** START EXERCISE INPUT **

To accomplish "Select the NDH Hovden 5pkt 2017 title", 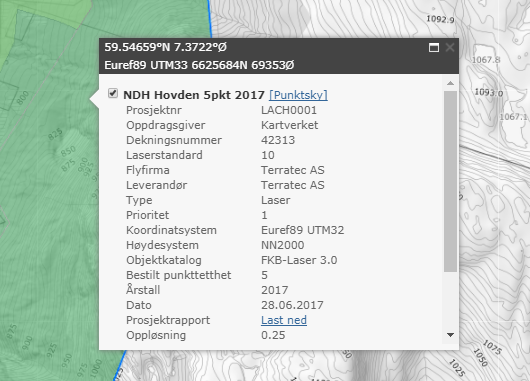I will tap(194, 95).
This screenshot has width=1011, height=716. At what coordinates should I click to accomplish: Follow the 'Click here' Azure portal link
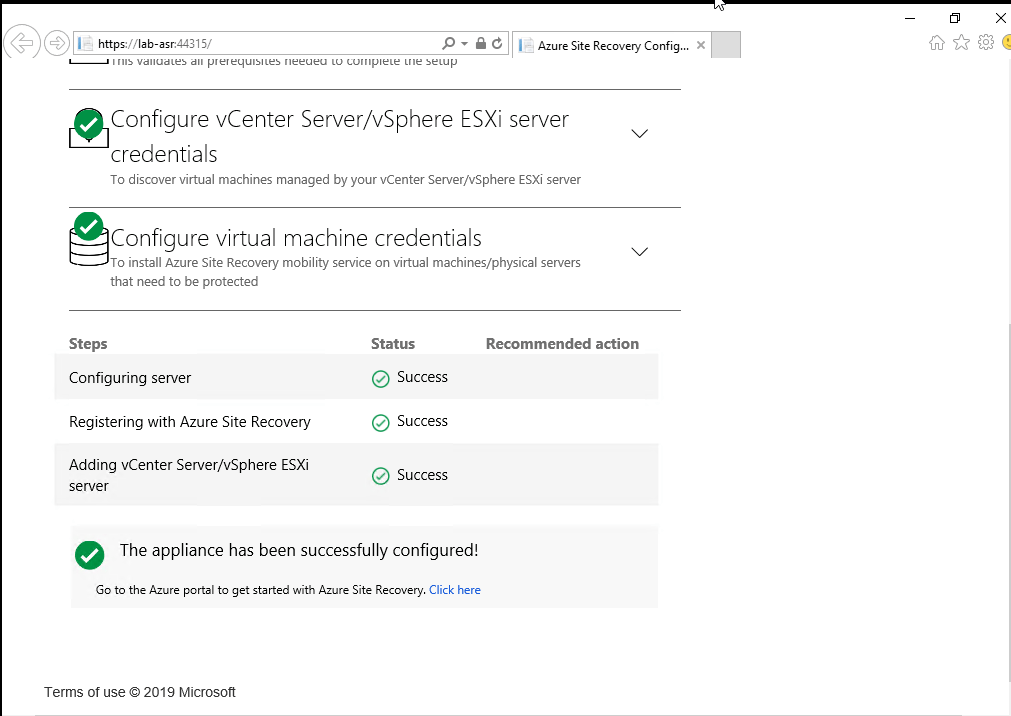(x=454, y=590)
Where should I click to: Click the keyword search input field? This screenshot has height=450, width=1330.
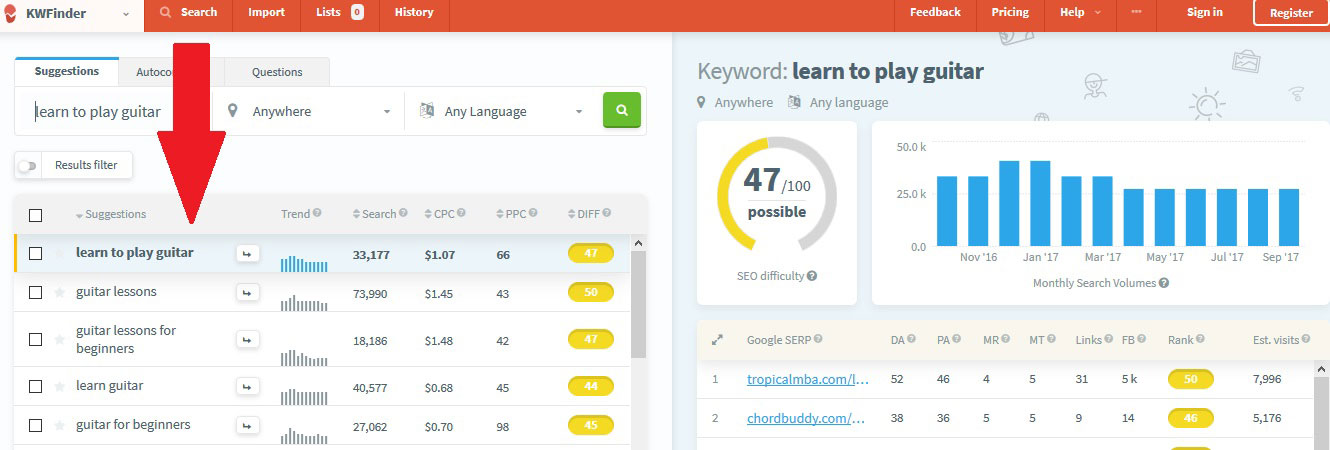point(115,111)
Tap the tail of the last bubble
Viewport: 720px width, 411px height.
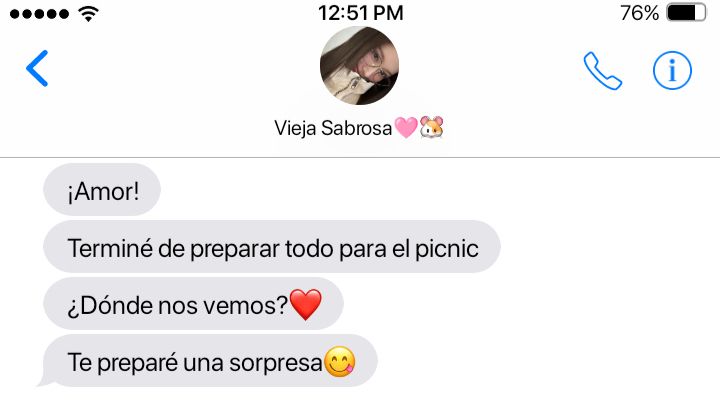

** END EXERCISE INPUT **

Rewrite the listing from the line containing "Where should I" through the end of the listing, including the requests. Multiply each coordinate in the answers by 0.55 and round to the nearest whole number, rounding halves up, and leave the pictures out.

Where should I click to: Click the keyword search input field? This screenshot has height=450, width=1330.
point(63,61)
Tap the tail of the last bubble
Viewport: 720px width, 411px height.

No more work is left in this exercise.